SOURCE DATA:

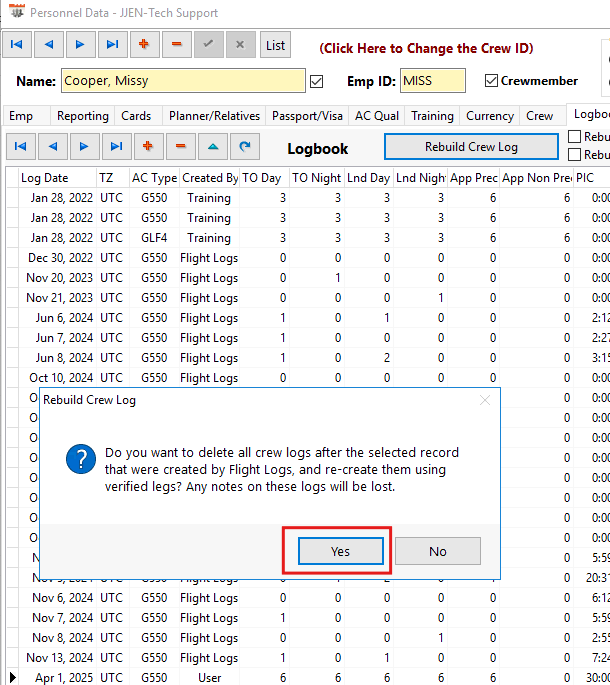Go to next logbook record in Logbook toolbar
Image resolution: width=610 pixels, height=685 pixels.
pyautogui.click(x=84, y=147)
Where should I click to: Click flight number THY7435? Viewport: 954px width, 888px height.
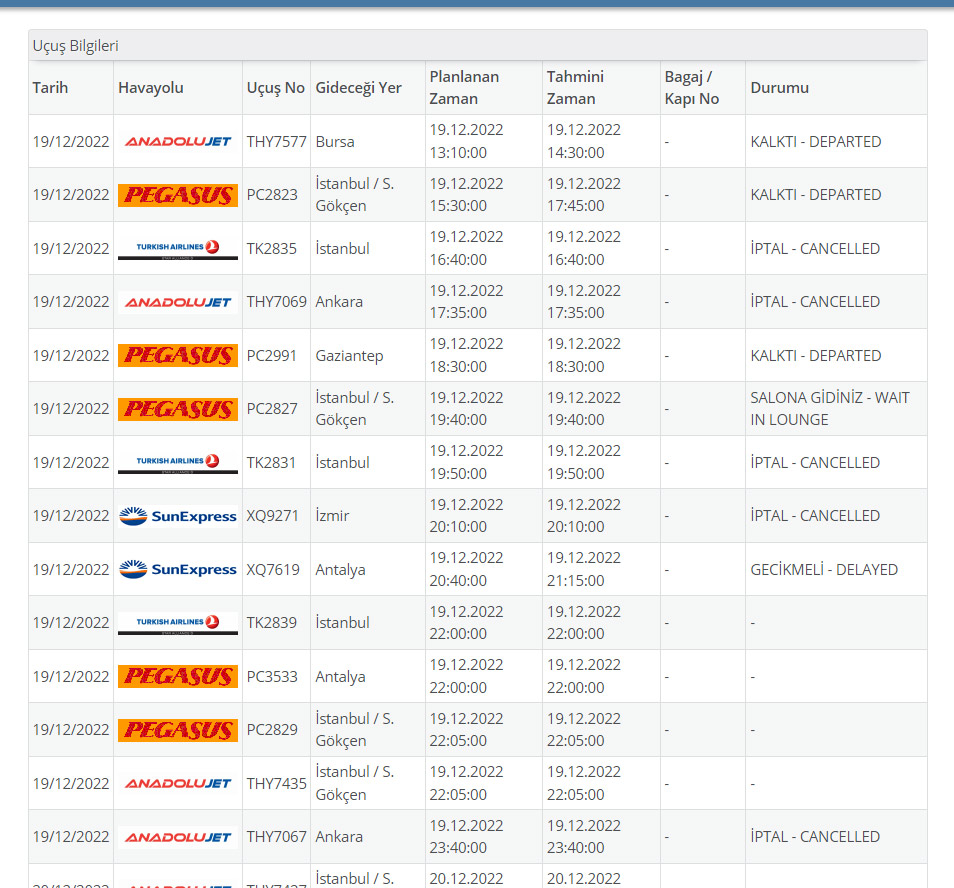click(x=276, y=784)
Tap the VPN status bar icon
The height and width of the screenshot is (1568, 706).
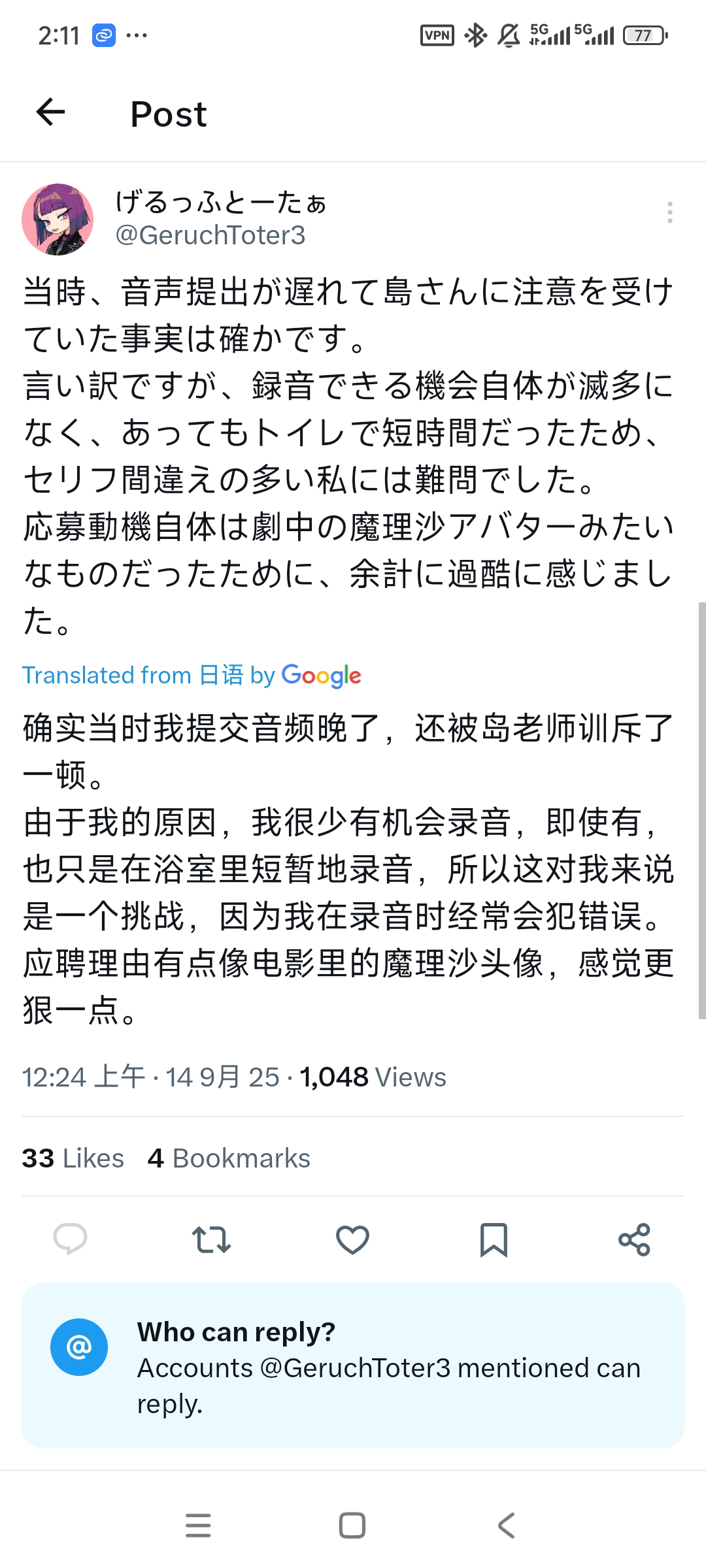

WORK REQUEST:
Beginning with the line that contains "Tap the VPN status bar icon" and ending with the last line of the data, transcribe each line exactly; pictures stay out.

OUTPUT OF THE TASK:
Tap the VPN status bar icon
The height and width of the screenshot is (1568, 706).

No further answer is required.